■ **Aim of the task**: Swap "input field" for "text box" in the lines running from the one that contains "You are a GUI" through the end of the data below, keeping everything else the same and leaving out the pictures.

Stored data entries
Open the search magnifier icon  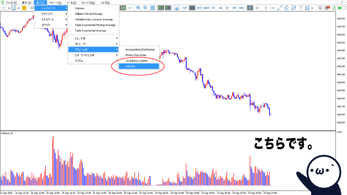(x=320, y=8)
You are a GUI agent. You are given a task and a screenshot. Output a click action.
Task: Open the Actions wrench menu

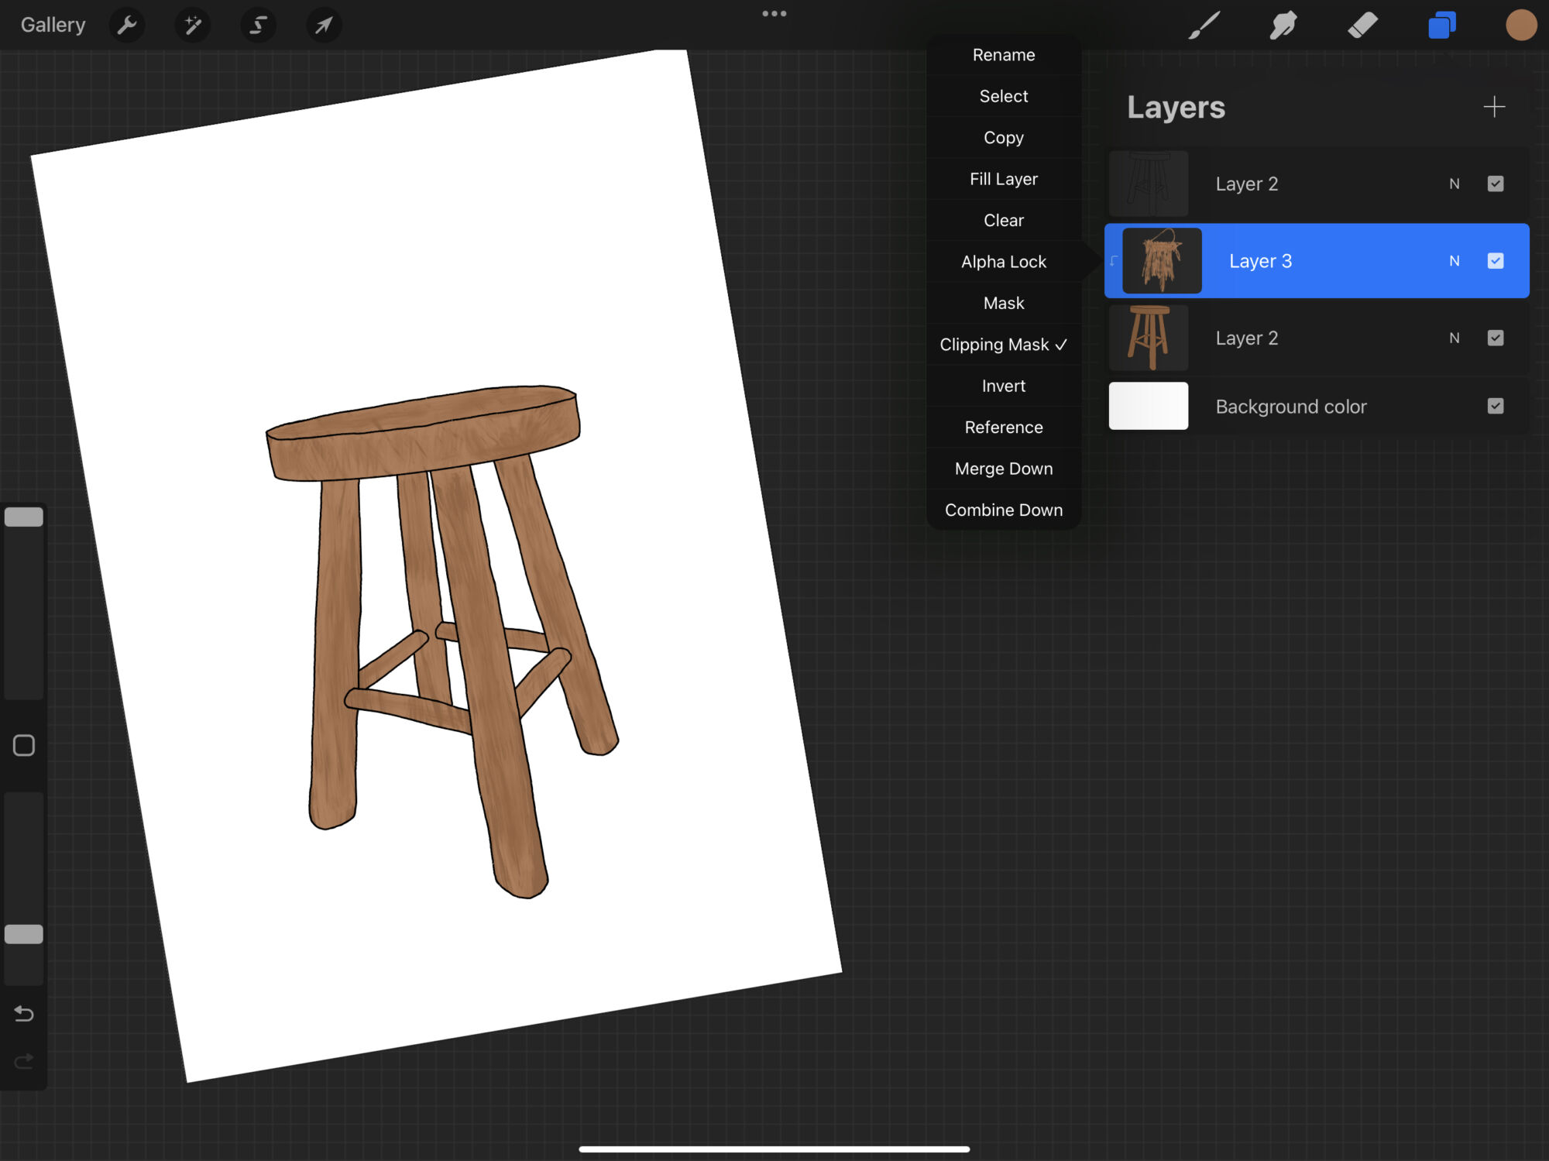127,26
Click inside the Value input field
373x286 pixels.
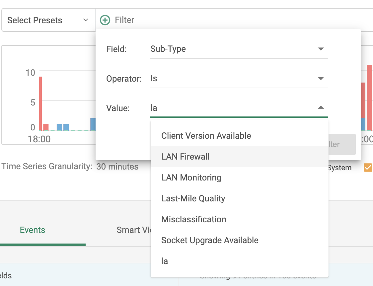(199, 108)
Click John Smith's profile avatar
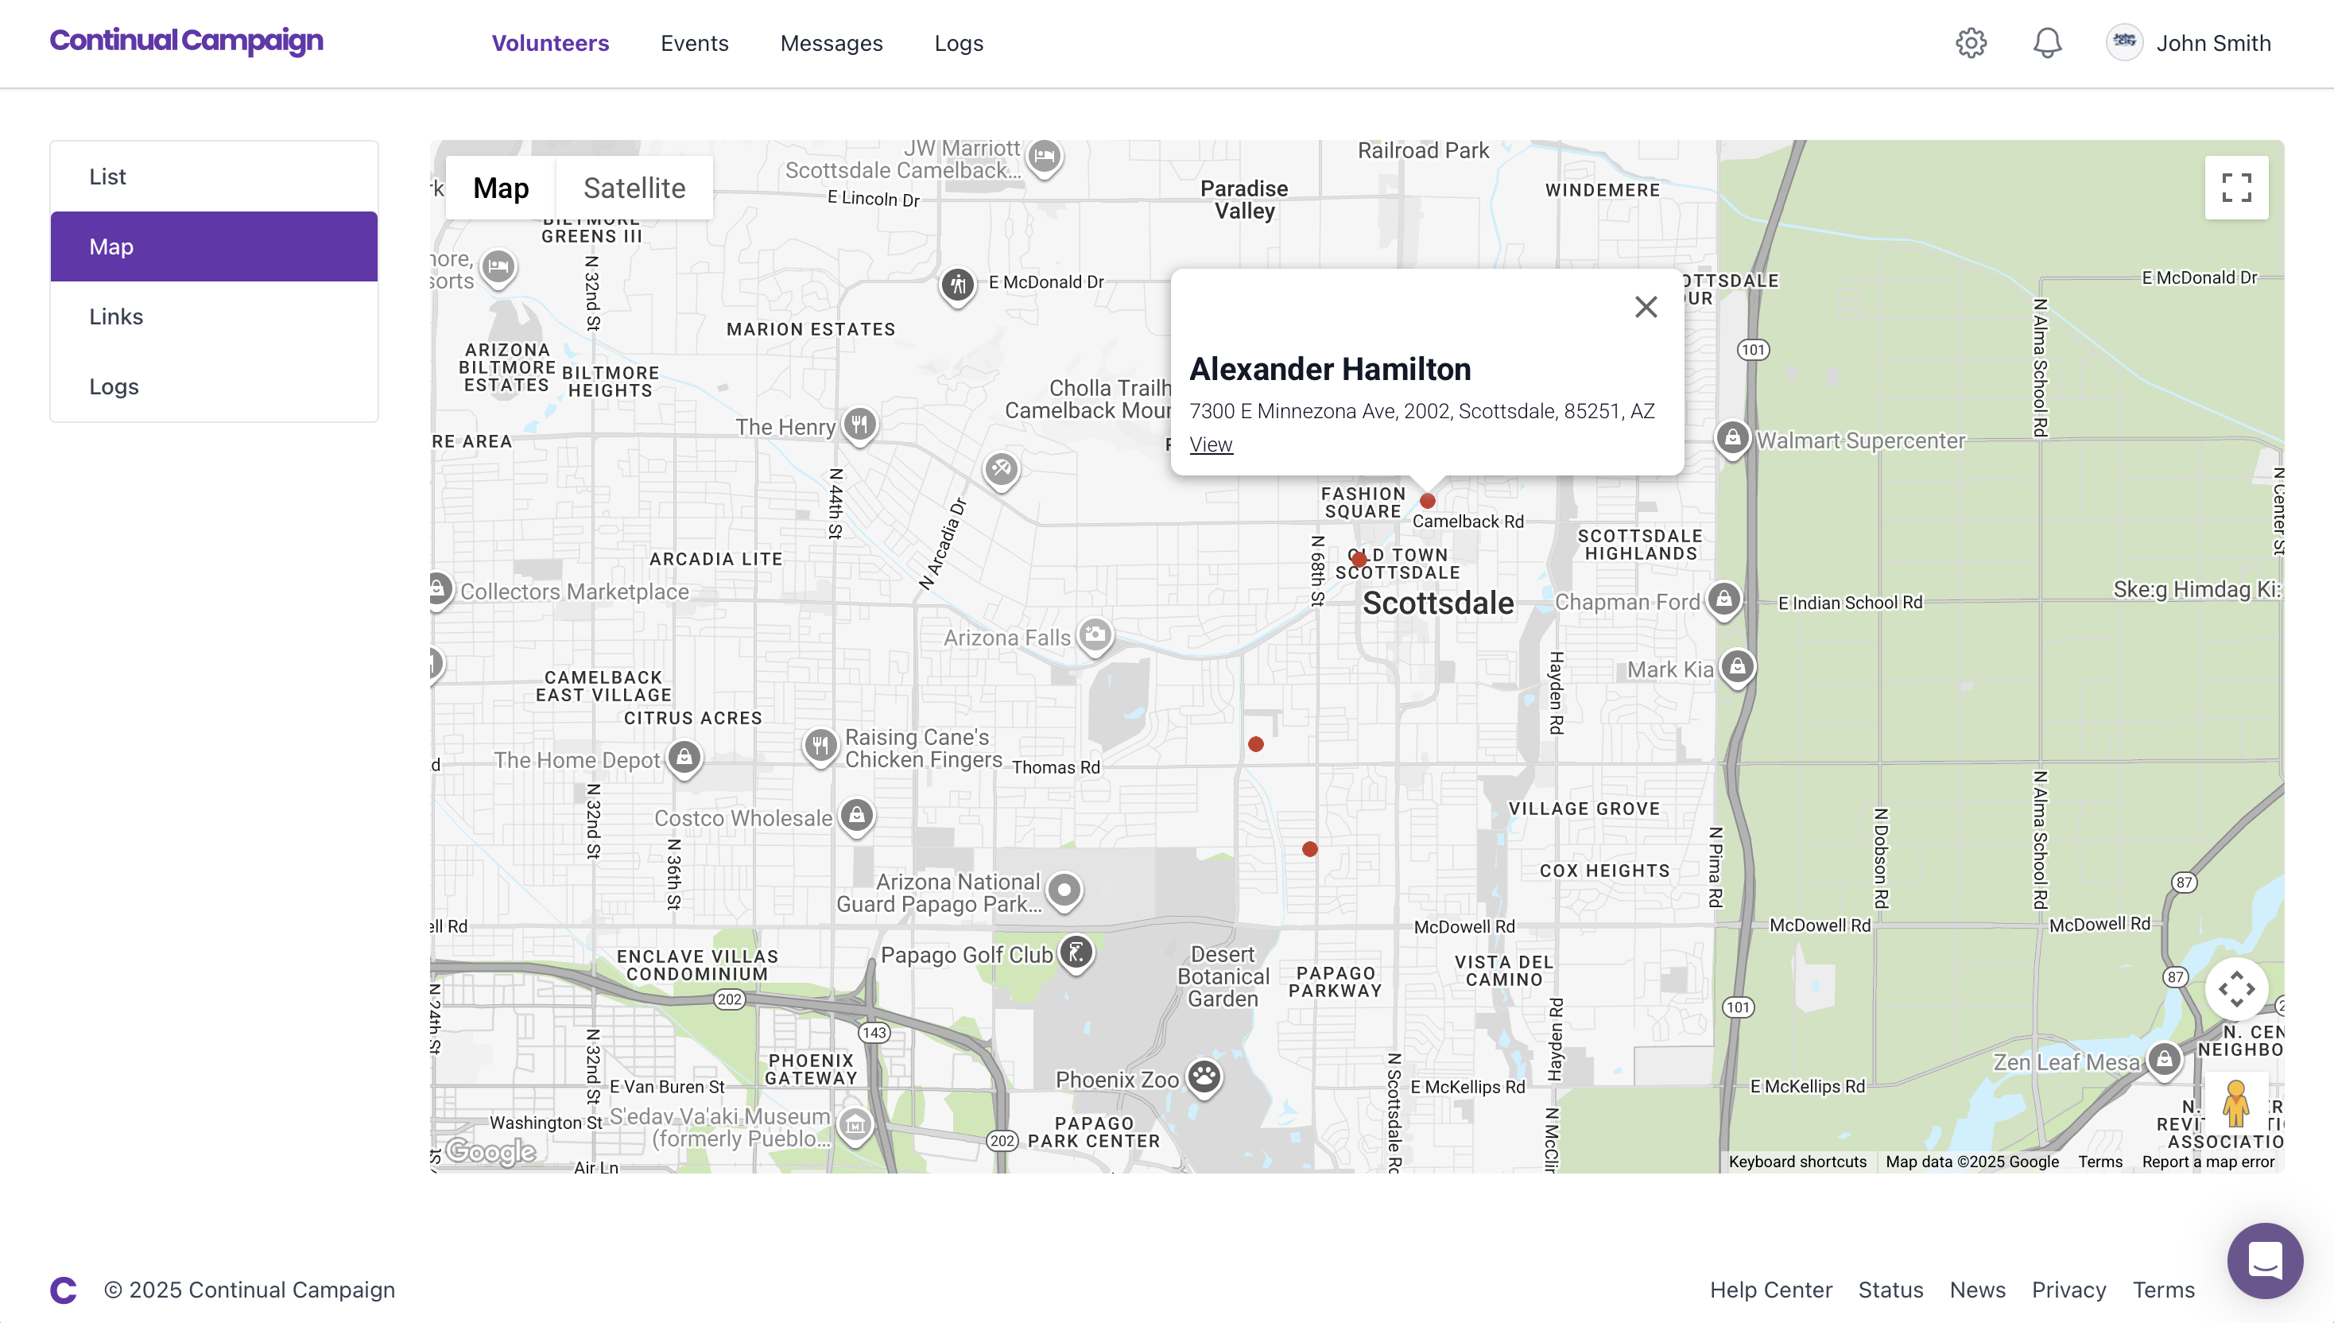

■ **Solved exercise**:
You are a GUI agent. You are given a task and a screenshot. Output a click action.
Task: Open the Actions wrench menu

127,26
Click inside the Value text box
373x286 pixels.
(199, 108)
Click John Smith's profile avatar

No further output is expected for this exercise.